▸ Geciteerde tekst:
◆ ◆ ◆ ◆ ◆ ◆ ◆

In mijn lessen maak ik gebruik van de uitlegvideo's van de methode (Moderne Wiskunde - 10e editie). Deze sluiten naadloos aan bij de opgaven in het lesboek. Daarnaast maak ik soms gebruik van de uitlegvideo's van de Wiskunde Academie. Deze video's zijn gemaakt voor havo en vwo en ik zet ze in ter afwisseling van de video's uit de methode. Bijvoorbeeld de uitleg over kwadraten en wortels van getallen. 

 

3.3.4 De docent toont aan dat hij leerlingen bewust kan maken van de meerwaarde en risico’s van internetgebruik.

Internet is een prachtig medium om informatie op te zoeken en contact te hebben met mensen over de hele wereld. Maar er schuilen ook gevaren. Vooral jongeren zijn erg beïnvloedbaar en moeten dus gewezen worden op de gevaren van het internet. Als mentor ligt daar voor mij een taak, die overigens thuis bij de ouders begint. 

In de mentorlessen ga ik met de leerlingen in gesprek over internetgebruik, veilig internetten, wachtwoorden, privacy en regels m.b.t. whatsapp. Over dat laatste is meer te lezen in de volgende subindicator (3.3.5)

Op internet heb ik een mooie poster gevonden met 10 tips voor veilig internetgebruik. Deze laat ik aan mijn mentorleerlingen zien tijdens de mentorles.

(deze poster is enigszins verouderd, omdat er in tip 8 gesproken wordt over Hyves, wat inmiddels niet meer bestaat. Maar je kunt hier natuurlijk ook Facebook, Twitter, Instagram en Snapchat lezen)

◆ ◆ ◆ ◆ ◆ ◆ ◆

▸ Gegevensdeel:
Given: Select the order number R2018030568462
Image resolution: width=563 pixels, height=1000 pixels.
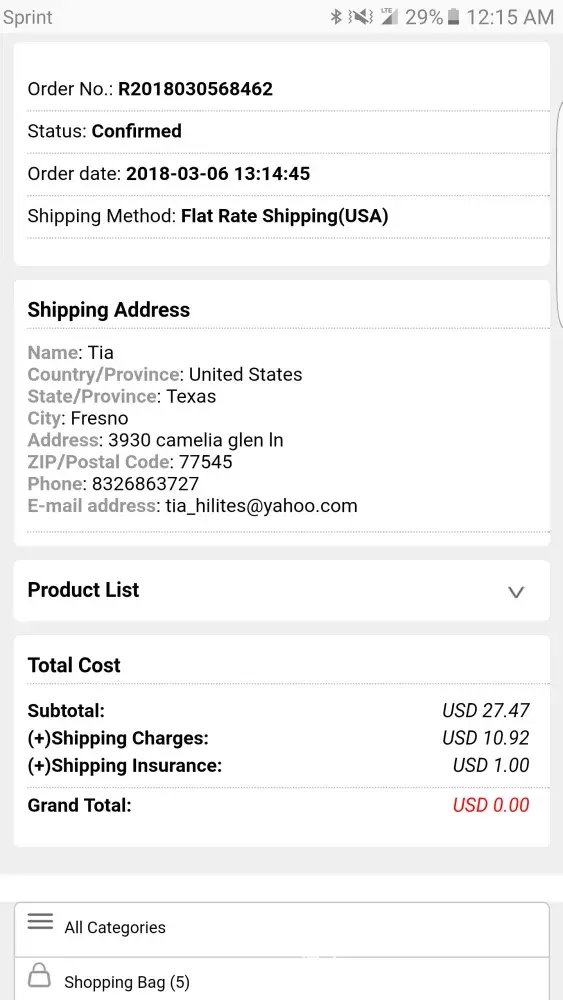Looking at the screenshot, I should point(196,89).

◆ ◆ ◆ ◆ ◆ ◆ ◆

Noem alsjeblieft het netwerk dat volgens de geciteerde tekst in tip 8 van de poster wordt genoemd. De lijst staat los van de geciteerde tekst.

▸ Resultaat:
Hyves.